▶ [PAGE]:
────────────────────
As an alternative implementation solution of the present application, considering that the electronic device of the present application that displays images through the optical imaging system is usually a Low Dynamic Range (LDR) display device, display of a limited dynamic range is supported. And the images can be classified into LDR images and High Dynamic Range (HDR) images.

Then, when an HDR image is displayed through an optical imaging system in the LDR display device, it is usually necessary to perform corresponding tone-mapping on the HDR image, so as to perform compression change on brightness information in the HDR image to display, so that a final display picture of the LDR display device can be as close as possible to the HDR image, thereby ensuring efficient display of the HDR image.

Therefore, in order to ensure the overall image quality after image display, the to-be-displayed image in the present application may be an LDR image or an HDR image after tone-mapping. Subsequently, using the corresponding brightness mapping relationship designed in the present application, the pixel brightness in the LDR image or the HDR image after tone-mapping continues to be transformed, so that the pixel brightness of the low-brightness pixel area of the to-be-displayed image after being displayed through the optical imaging system is made within the lowest brightness interval supported by the optical imaging system, and picture detail features in the low-brightness pixel area of the image are retained as much as possible. Furthermore, a difference between the pixel brightness of the non-low-brightness pixel area of the to-be-displayed image after being displayed through the optical imaging system and the ideal brightness of the non-low-brightness pixel area that is not displayed through the optical imaging system can be made less than a preset brightness difference, so that the pixel brightness of the non-low-brightness pixel area of the to-be-displayed image after being displayed through the optical imaging system can be as close as possible to the output brightness of the to-be-displayed image, under the ideal condition, which is not displayed through the optical imaging system, whereby it is ensured that the overall image quality of the to-be-displayed image after being displayed through the optical imaging system can achieve the optimal picture visual effect in the ideal state as far as possible.

In the present application, for different pixel brightness, a corresponding brightness mapping relationship is debugged in advance. Then, by combining the debugged brightness mapping relationships under different pixel brightness, a corresponding brightness mapping relationship library can be constructed. The brightness mapping relationship library can respectively store, according to each pixel brightness, a brightness mapping relationship debugged in advance under the pixel brightness.

Then, as shown in FIG. 3, for the adaptive brightness mapping relationship in the present application, it can be determined by the following steps:

S310, determining an input brightness of each pixel point in the to-be-displayed image according to a pixel color of the to-be-displayed image.
────────────────────
▶ [INFORMATION PROVIDED]:
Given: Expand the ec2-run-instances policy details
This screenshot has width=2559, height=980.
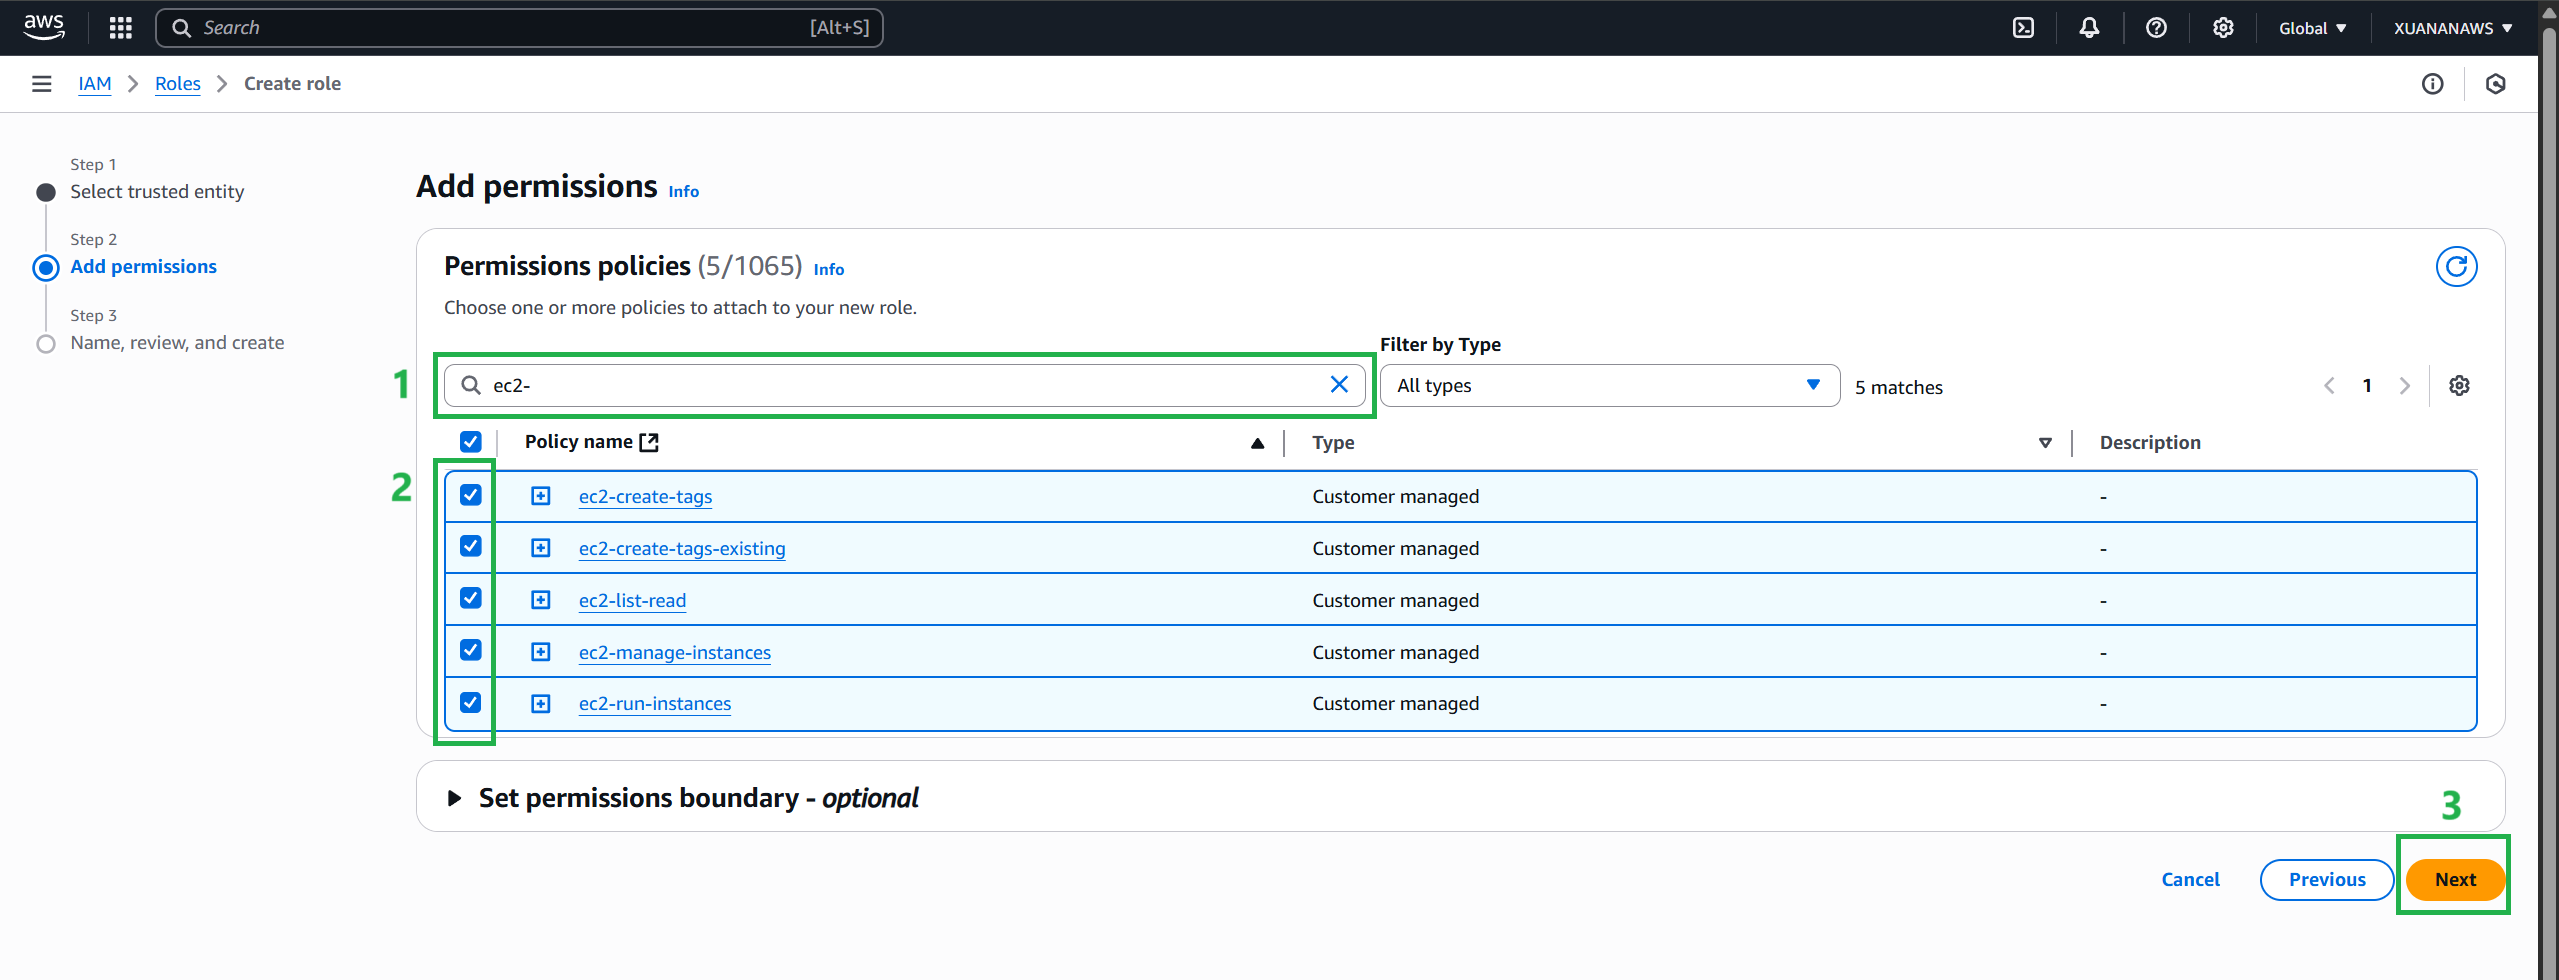Looking at the screenshot, I should click(541, 704).

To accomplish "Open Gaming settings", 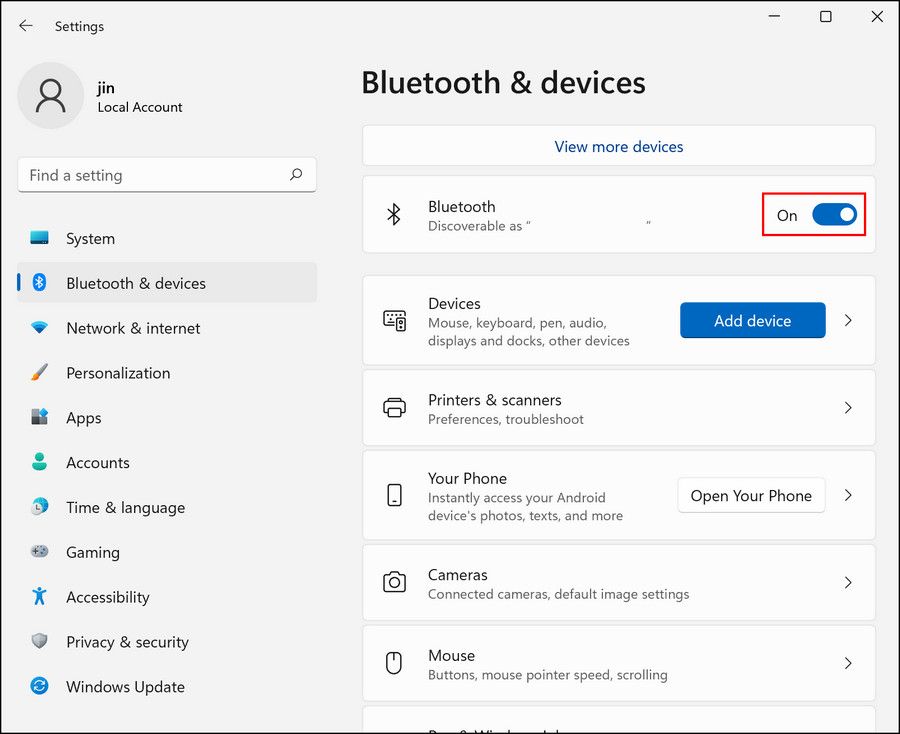I will click(x=93, y=552).
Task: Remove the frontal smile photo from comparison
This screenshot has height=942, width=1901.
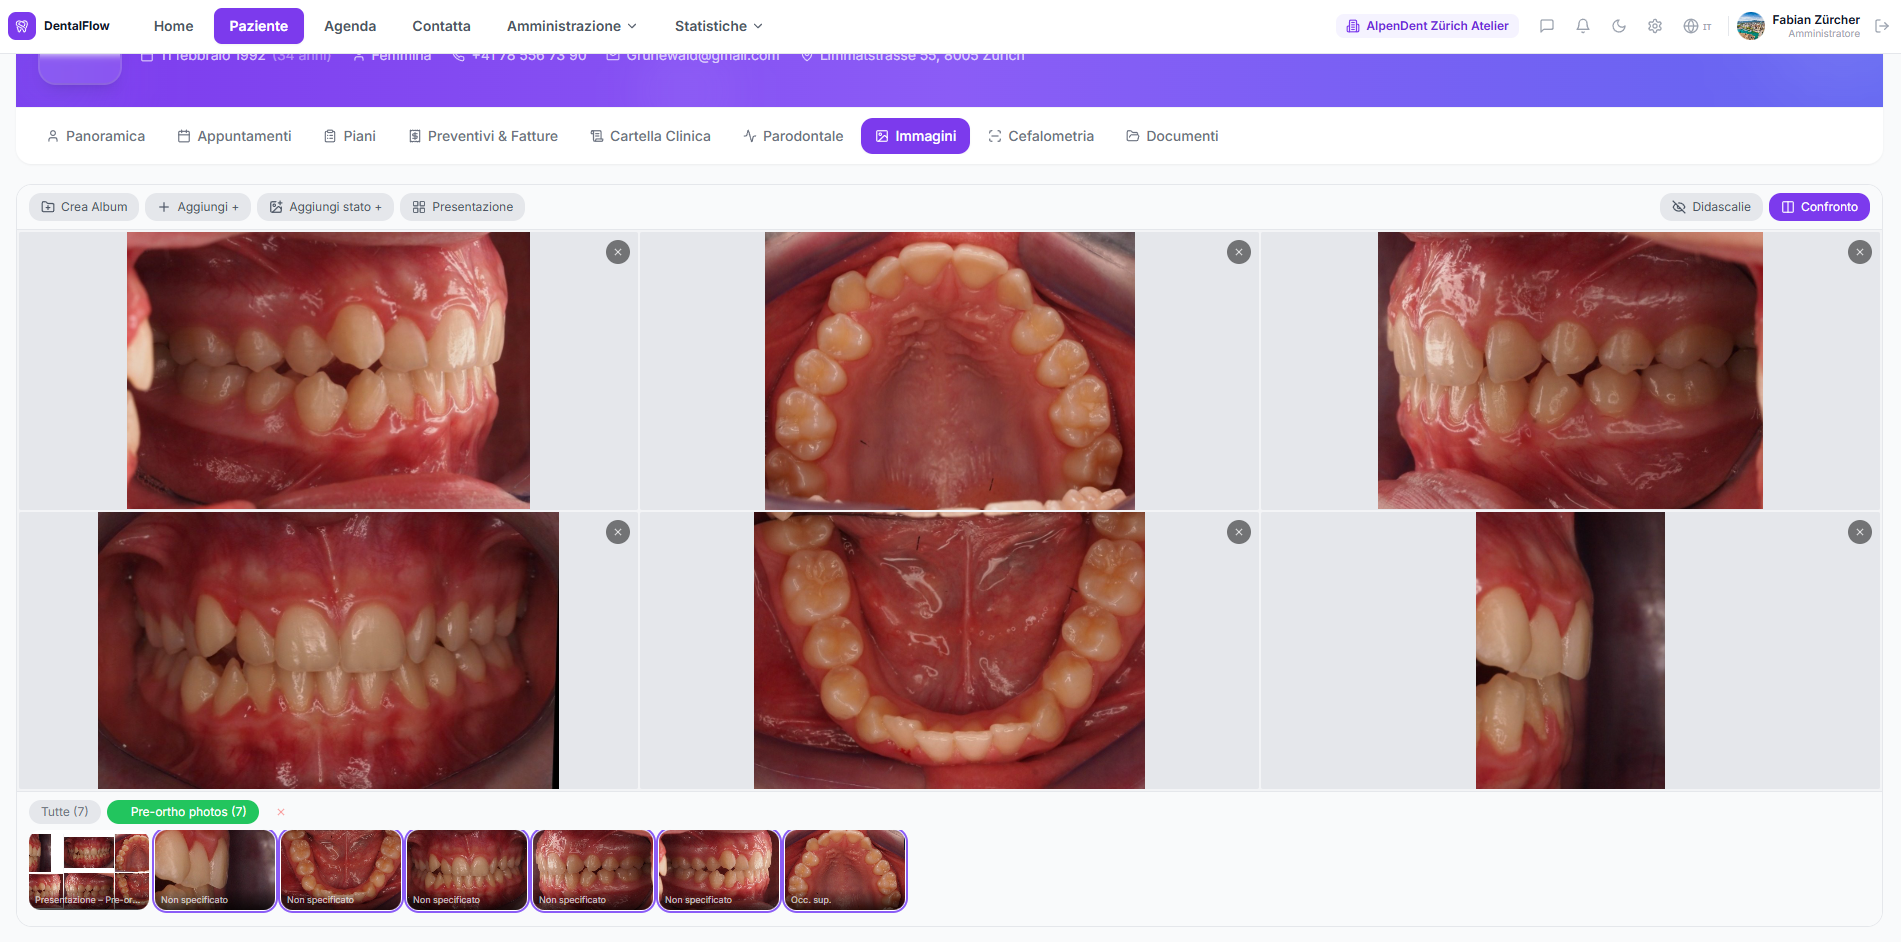Action: [617, 532]
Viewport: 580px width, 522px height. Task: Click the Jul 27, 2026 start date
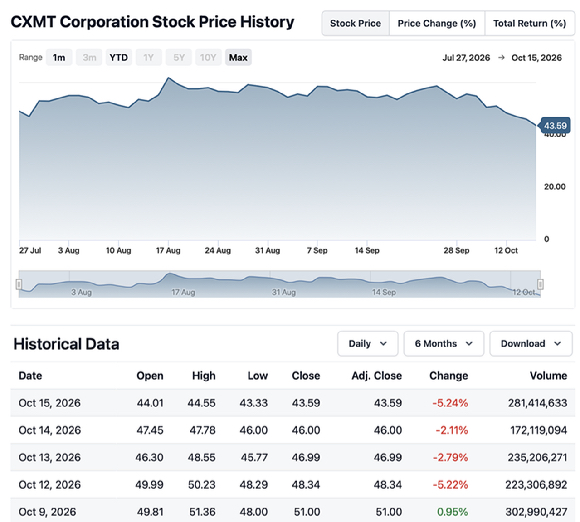tap(466, 58)
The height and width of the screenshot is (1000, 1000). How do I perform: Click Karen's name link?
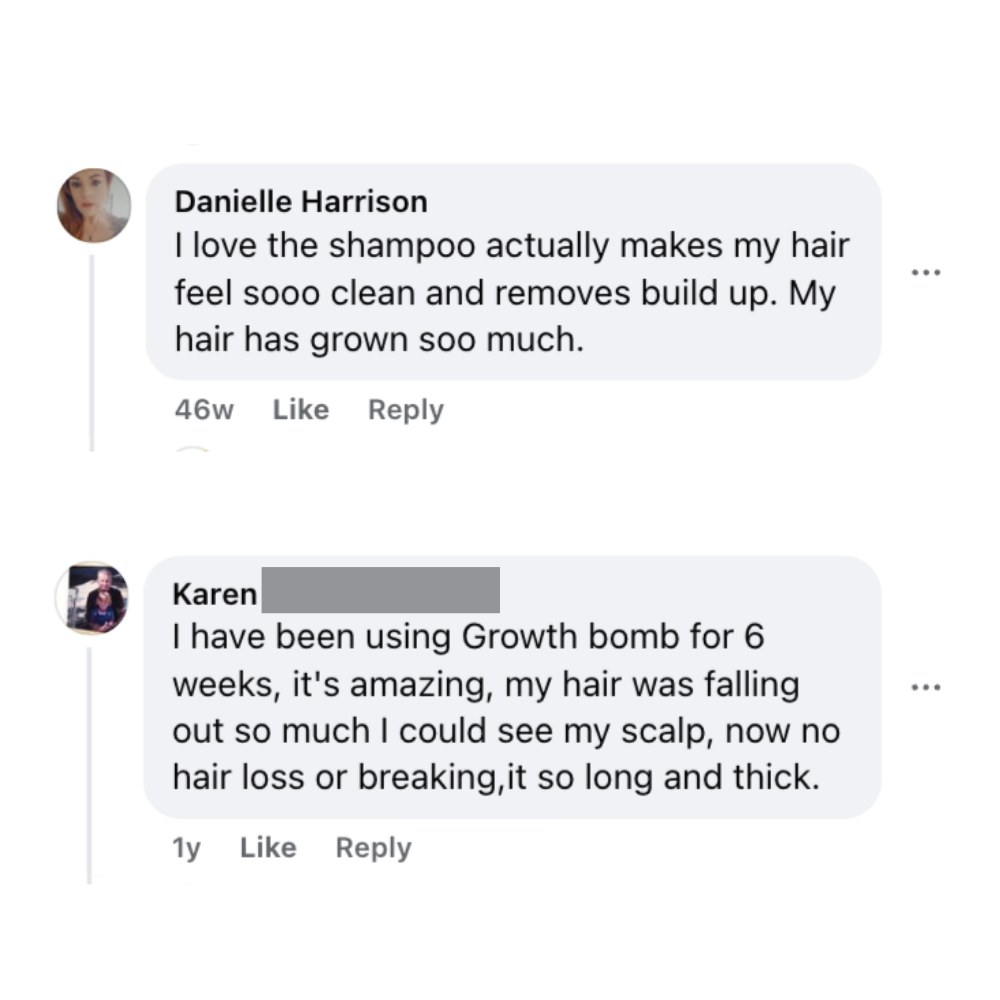click(x=215, y=594)
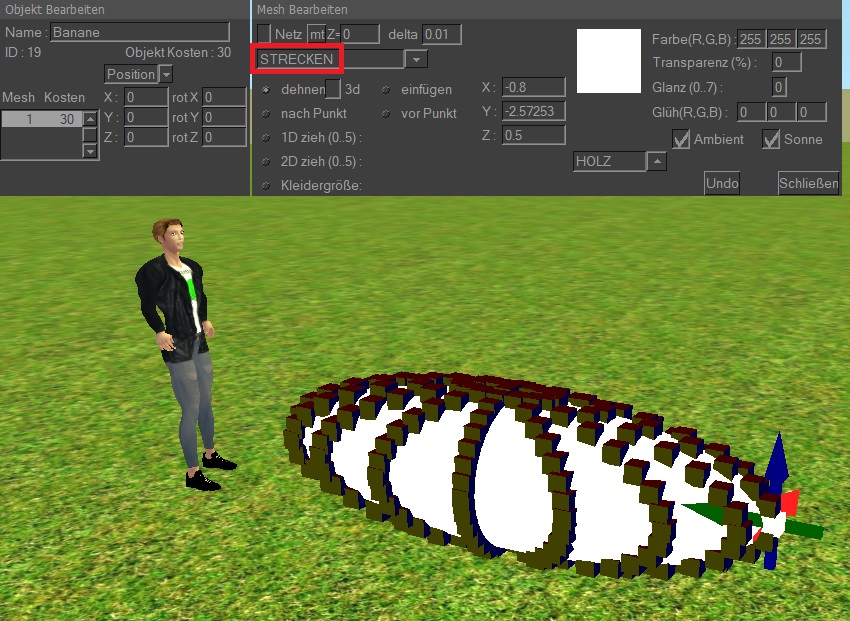Click the red axis gizmo handle

[790, 502]
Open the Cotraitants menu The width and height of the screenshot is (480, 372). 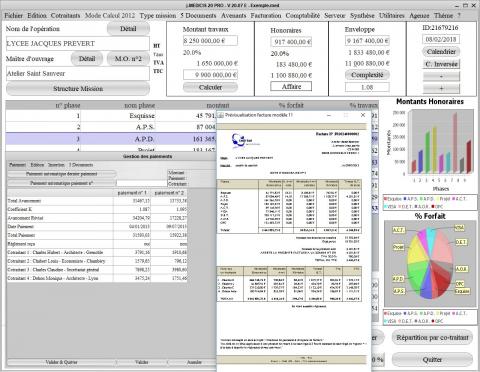click(x=66, y=16)
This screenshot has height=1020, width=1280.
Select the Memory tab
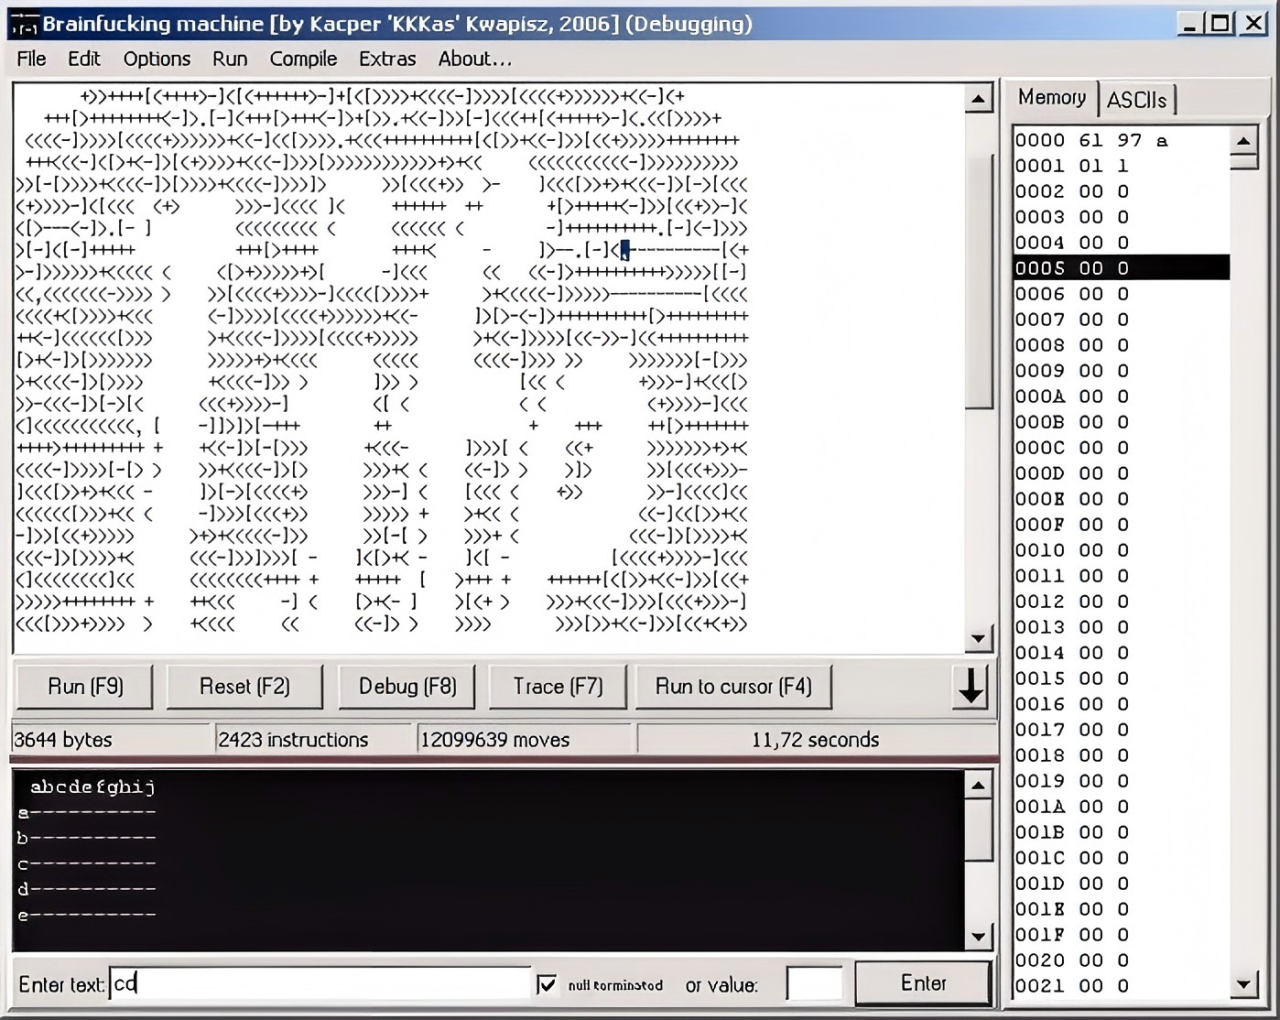1051,98
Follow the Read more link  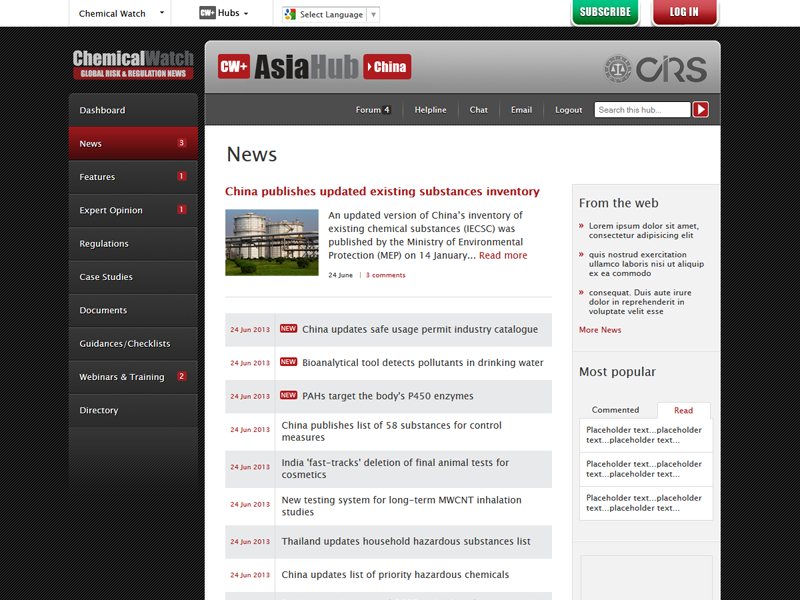coord(503,256)
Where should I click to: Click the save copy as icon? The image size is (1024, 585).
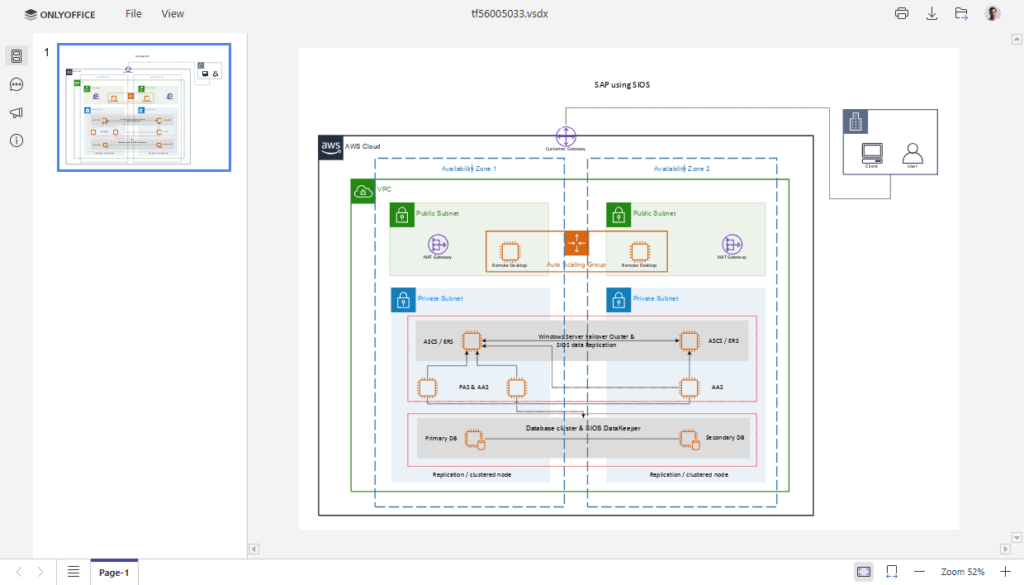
────────────────────
▶ [TO DO]:
- 1) List, in order, the first word of each paragraph in the brightness-mapping text.
- 2) Reproduce the part of the brightness-mapping text that opens with the words containing "In the present application, for" and closes with "the to-be-displayed image.".
- 3) Carry the brightness-mapping text forward from its last sentence.

▶ [EXPECTED ANSWERS]:
- 1)
As
Then
Therefore
In
Then
S310

- 2)
In the present application, for different pixel brightness, a corresponding brightness mapping relationship is debugged in advance. Then, by combining the debugged brightness mapping relationships under different pixel brightness, a corresponding brightness mapping relationship library can be constructed. The brightness mapping relationship library can respectively store, according to each pixel brightness, a brightness mapping relationship debugged in advance under the pixel brightness.

Then, as shown in FIG. 3, for the adaptive brightness mapping relationship in the present application, it can be determined by the following steps:

S310, determining an input brightness of each pixel point in the to-be-displayed image according to a pixel color of the to-be-displayed image.

- 3)
Since the to-be-displayed image is usually represented using an RGB color space model, in the present application, RGB color information of each pixel point in the to-be-displayed image can be first acquired, so as to obtain the pixel color of the to-be-displayed image.

Considering that the brightness mapping relationship debugged in advance for each image is generally related to the pixel brightness of the image, and storage of images may generally be divided into an RGB color space model and a YUV color space model, in the present application, color information of each pixel point in the to-be-displayed image can be transformed into the YUV format, and according to the Y value of each pixel point, the input brightness of each pixel point in the to-be-displayed image can be obtained.

The transformation formula of the to-be-displayed image from the RGB format to the YUV format may be as follows:

$\{\begin{array}{c}Y=0.299*R+0.587*G+0.114*B\\ U=-0.147*R-0.289*G+0.436*B\\ V=0.615*R-0.515*G-0.1*B\end{array}$

S320, determining a brightness average value of the to-be-displayed image according to the input brightness of each pixel point in the to-be-displayed image.

After the input brightness of each pixel point in the to-be-displayed image is determined, the sum of the input brightness of each pixel point in the to-be-displayed image can be determined. Then, according to the number of pixel points in the to-be-displayed image, the brightness average value of the to-be-displayed image can be determined, which can represent the overall brightness condition of the to-be-displayed image, thereby analyzing the adaptive brightness mapping relationship corresponding to the to-be-displayed image.

S330, determining, according to the brightness average value, a corresponding adaptive brightness mapping relationship from a pre-constructed brightness mapping relationship library.

In order to ensure the orderliness of the pre-constructed brightness mapping relationship library, a brightness mapping relationship debugged in advance for each image can be respectively stored in the pre-constructed brightness mapping relationship library, using a brightness average value capable of representing the overall brightness condition of each image.

Thus, after the brightness average value of the to-be-displayed image is determined, a brightness mapping relationship corresponding to the brightness average value can be found from the pre-constructed brightness mapping relationship library according to the brightness average value, as the adaptive brightness mapping relationship in the present application.

In another implementation, in addition to being affected by the variety of inherent hardware parameters related to image brightness that come with hardware design in the optical imaging system, the in-eye contrast of an image is further affected by a ratio between a white area and a black area in the image.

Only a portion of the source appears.